1.
"It's been a few days now, how are you feeling?" is the question tapping me on a shoulder each day.
As it was two summers ago as I stepped off the Greyhound Bus delivering me home from the adventures of the road, the bittersweet intersection of root and bloom hang like a shawl around my shoulders. By arriving into the home area, but not yet my home, I slowly acclimate.
What has changed while gone? Those assimilating change over time slowly accept fate. For me, surprise bonks me on the head. Wait, what happened here? The coffee bar no longer exists in the Putney General Store? The Fireworks restaurant isn't on Main Street anymore? Details of life moving on without me sneaks up from the shadows of time.

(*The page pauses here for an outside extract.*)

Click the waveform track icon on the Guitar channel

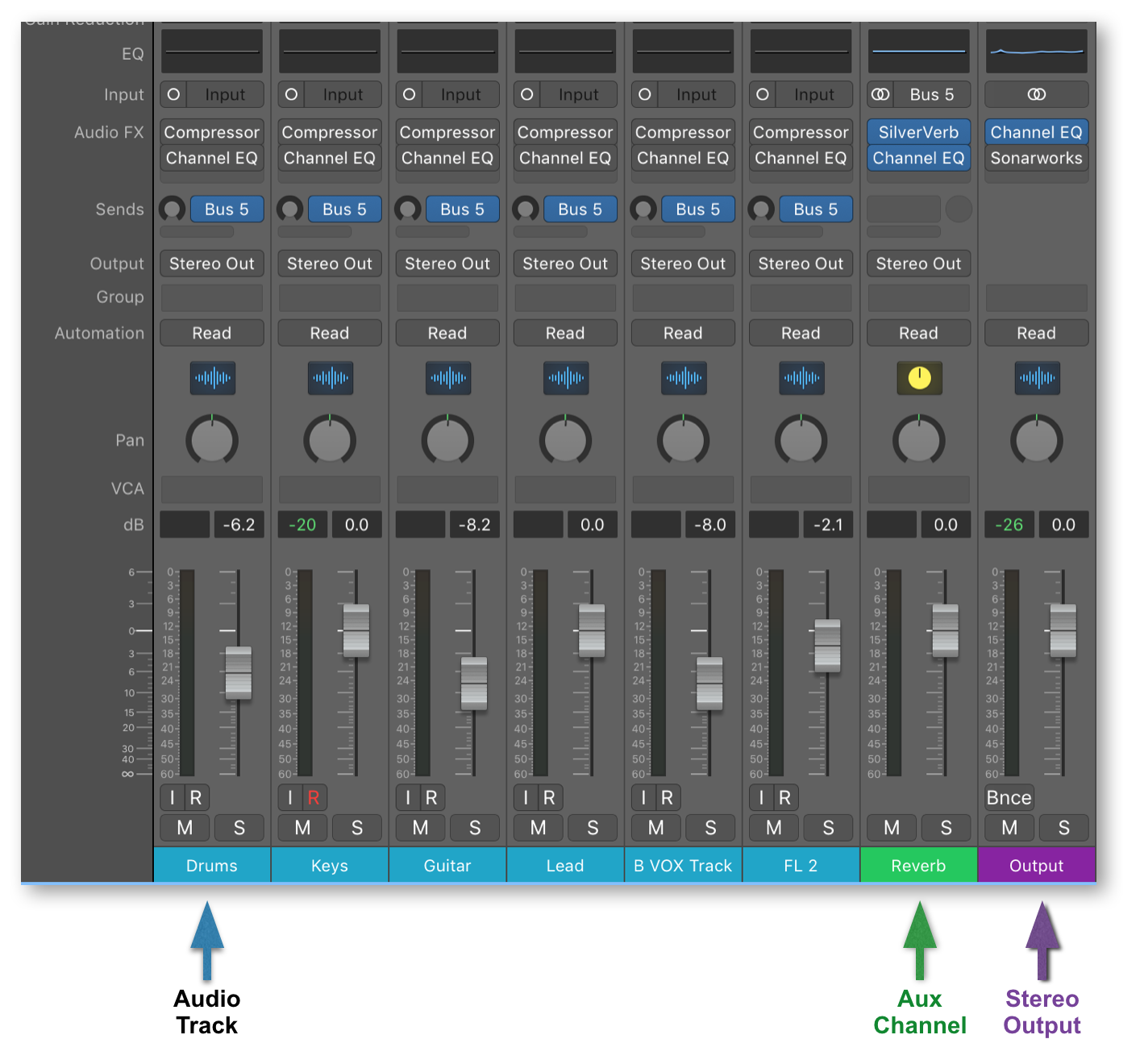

But, from within what has remained, familiar sprouts hearty against harsh elements, offers bouquets of memory. Friends, giddily wanting the vicarious news of adventure, invite me for meals, tea, visits. I tell the tales most important to tell—not just what I did, but who I have become. Threaded through the fabric, I also walk amidst ghosts and strangers, sit at small round tables in back corners of bakeries and coffee shops, wonder just when this community will fully notice my return.
My anonymity on the road had become my refuge, my haven, my summit of perspective. Can I continue to wear that very specific awareness—remember an expanded self moving through this contracted existence?
"Should I keep the house key?" my property managers asks. He sees it in my eyes still reflecting the blue of the Montana sky, and Grinnell Lake reflecting the icy blue of the looming, but receding, glacier. He feels the twist of my hip, the arc of the tango ocho undercover in a Montreal pavilion. He notices the slight breeze that has followed me back from the chilly nights along the Elk Refuge boundaries outside of Jackson Hole. The sun glow steeping over Watchman's Crest in Utah's Zion cathedrals. The hanging plastic beads in Lafayette's trees as they bounce to a Zydeco beat. He knows I am not done.
"Yes," my wanderlust whispers through my sheepish smile.
But that will be a story for another time. Today, my energy needs to be here, to take care of post-car-accident business with the new truck, and touch the root of home and friend. Can I work yet the way I need to work? What if I can't? I talk a big game about my creative tool box of options, my alchemical wisdom in changing a negative to a positive. I came back to the fold to let all of this adventure dust settle out—to see what still needs a gentle and loving tweak—to look the lingering shadows straight on. And for the beauty, awe, laughter, tears, joy, struggle, and cutlery-bearing mosquitoes, I raise my glass to life. All of it. And lingering beneath the tales told, I know that the most important aspect of life on the road is that those parts of myself no longer relevant slowly break apart, and from those fissured crevices, my own sprout blooms a more fully petaled, most hearty, blossom called Gail.
"I may not totally know what I'm talking about here, but I'll put it out to you," offers my home based chiropractor. "When your attention spreads to your neck, what emotion are you feeling? Our emotions can block our healing too."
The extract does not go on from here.